Results of an annual land values opinion survey show that land prices in Missouri have continued to climb. However, the survey suggests a slowdown in the next year.
“The average value of good cropland by our survey was $4,510 per acre,” said Ron Plain, an MU Extension agricultural economist and D. Howard Doane Professor of Agricultural and Applied Economics at the MU College of Agriculture, Food and Natural Resources. “That was up 17 percent compared to July 2012.”
Good pastureland was up 12 percent, with a statewide average of $2,492 per acre. Timber and hunting/recreational land was 10 percent higher at $1,817 and $1,724, respectively.
“A lot of the respondents think we may be, at least short term, nearing a peak in Missouri farmland values,” Plain, who is co-author of the report, said. “They indicated that they thought cropland would increase between 2 and 3 percent in the coming year, pastureland between 1 and 2 percent, and other land about 1 percent.”
For the past 40 years, MU Extension has conducted an annual survey to track the value of farmland in different regions of Missouri. Plain said it is called an opinion survey because it doesn’t include hard sales data to back up the numbers.

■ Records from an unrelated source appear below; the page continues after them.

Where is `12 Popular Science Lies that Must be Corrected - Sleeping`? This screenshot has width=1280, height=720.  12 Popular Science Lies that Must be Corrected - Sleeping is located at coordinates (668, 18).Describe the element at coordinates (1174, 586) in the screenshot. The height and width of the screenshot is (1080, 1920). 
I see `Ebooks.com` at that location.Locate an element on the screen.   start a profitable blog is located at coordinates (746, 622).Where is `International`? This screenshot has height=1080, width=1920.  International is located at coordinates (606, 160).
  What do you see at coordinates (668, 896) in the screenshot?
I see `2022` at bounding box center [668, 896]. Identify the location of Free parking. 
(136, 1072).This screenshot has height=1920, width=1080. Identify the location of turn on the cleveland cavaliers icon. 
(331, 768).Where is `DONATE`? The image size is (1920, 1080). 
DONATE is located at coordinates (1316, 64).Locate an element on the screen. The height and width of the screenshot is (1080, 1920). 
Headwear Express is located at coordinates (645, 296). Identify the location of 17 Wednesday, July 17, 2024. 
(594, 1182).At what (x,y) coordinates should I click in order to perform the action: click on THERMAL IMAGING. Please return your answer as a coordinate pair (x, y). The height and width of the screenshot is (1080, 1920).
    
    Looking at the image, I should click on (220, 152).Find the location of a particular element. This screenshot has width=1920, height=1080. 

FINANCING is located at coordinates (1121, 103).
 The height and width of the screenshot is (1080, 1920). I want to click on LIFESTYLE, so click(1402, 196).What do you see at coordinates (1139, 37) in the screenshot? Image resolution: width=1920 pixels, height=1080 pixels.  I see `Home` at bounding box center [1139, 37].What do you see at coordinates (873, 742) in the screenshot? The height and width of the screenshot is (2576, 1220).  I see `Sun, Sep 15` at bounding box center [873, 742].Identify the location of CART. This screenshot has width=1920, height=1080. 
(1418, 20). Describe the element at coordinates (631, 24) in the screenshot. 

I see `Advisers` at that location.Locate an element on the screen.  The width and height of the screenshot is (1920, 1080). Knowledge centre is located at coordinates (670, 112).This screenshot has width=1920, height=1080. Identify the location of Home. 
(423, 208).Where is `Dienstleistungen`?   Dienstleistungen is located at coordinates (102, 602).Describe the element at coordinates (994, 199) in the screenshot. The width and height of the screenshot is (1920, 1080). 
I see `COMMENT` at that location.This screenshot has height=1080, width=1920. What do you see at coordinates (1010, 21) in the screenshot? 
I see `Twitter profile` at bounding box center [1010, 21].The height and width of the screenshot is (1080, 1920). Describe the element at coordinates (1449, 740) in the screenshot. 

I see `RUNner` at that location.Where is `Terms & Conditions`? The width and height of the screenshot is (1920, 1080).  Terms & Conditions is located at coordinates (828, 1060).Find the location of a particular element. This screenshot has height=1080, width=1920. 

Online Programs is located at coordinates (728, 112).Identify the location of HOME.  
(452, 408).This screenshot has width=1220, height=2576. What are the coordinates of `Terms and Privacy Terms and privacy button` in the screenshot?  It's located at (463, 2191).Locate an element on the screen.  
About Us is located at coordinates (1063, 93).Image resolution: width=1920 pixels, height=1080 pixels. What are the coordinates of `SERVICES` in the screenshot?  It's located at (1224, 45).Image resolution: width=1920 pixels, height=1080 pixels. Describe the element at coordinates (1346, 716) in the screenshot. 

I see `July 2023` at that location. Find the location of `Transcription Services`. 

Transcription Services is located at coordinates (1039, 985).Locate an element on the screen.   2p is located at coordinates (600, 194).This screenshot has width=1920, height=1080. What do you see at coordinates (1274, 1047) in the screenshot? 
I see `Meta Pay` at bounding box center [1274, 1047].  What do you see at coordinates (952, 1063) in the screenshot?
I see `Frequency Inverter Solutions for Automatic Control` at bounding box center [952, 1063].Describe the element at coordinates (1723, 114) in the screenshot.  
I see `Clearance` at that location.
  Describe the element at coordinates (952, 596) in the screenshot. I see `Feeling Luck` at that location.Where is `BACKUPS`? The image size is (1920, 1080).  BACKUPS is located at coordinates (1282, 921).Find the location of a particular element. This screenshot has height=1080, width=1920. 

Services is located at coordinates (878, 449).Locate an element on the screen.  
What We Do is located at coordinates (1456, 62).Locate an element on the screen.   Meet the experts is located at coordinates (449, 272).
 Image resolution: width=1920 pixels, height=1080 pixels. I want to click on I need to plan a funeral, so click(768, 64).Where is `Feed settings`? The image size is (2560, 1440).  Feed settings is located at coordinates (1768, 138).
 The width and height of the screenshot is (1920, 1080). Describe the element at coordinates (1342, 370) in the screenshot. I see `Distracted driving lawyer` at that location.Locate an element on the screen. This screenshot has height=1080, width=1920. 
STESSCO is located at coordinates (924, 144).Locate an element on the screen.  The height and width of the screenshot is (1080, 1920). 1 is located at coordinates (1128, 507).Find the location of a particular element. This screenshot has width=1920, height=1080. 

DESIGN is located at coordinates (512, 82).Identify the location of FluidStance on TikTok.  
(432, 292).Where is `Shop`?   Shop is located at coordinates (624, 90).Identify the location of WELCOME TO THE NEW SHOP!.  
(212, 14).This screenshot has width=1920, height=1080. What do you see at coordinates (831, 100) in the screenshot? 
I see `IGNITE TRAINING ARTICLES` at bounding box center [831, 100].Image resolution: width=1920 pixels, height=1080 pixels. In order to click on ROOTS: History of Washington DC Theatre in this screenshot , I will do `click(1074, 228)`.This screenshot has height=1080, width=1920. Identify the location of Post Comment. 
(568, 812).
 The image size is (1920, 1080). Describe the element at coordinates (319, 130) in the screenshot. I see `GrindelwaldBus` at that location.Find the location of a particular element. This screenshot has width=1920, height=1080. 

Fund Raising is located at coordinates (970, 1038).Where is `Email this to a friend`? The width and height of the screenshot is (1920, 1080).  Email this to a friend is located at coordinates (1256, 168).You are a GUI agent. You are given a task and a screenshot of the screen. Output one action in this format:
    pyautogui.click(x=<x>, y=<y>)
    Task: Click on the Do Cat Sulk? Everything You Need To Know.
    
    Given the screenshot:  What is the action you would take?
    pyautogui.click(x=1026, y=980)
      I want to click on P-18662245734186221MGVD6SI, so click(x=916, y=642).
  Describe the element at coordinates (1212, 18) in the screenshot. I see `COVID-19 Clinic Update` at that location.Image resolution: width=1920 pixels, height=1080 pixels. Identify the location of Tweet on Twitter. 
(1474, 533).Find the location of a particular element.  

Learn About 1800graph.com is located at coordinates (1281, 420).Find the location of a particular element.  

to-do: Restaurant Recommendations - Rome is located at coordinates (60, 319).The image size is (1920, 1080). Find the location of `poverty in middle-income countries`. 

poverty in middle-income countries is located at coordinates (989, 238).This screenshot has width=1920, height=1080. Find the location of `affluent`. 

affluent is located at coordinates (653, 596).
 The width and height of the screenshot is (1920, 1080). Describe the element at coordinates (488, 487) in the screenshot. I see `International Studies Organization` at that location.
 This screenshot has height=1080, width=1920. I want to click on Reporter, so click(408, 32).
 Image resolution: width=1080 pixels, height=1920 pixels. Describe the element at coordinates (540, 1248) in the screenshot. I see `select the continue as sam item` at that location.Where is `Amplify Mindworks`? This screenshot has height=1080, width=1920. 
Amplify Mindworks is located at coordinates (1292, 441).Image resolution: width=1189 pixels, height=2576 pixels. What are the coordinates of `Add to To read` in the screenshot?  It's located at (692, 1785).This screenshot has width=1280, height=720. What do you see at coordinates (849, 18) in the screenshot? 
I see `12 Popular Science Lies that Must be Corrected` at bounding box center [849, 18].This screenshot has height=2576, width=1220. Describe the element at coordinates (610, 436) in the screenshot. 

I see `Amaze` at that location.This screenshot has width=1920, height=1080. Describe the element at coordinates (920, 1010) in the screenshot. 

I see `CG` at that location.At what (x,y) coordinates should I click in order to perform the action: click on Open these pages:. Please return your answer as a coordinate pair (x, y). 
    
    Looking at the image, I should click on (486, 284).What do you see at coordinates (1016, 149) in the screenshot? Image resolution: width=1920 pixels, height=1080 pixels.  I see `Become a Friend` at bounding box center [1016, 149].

“There are no reporting requirements on land sales, so if you want to get down to hard numbers you have to go courthouse by courthouse pulling the data to see what actual sales values are,” Plain continued. “That’s more costly than we’ve got time and resources to do, so we survey informed people like land appraisers, real estate agents and lenders about what land is selling for in their area.”
Plain says over the years this survey tracks very well with the numbers that the USDA has in an annual report that does use hard data. “The regional data we have on cropland indicate the highest prices for farmland is in extreme southeast Missouri and extreme northwest Missouri,” Plain explained.
According to the survey, 69 percent of buyers were planning to farm the land themselves, while 22 percent planned to rent the land out to be farmed and 9 percent did not plan to farm or rent out the land.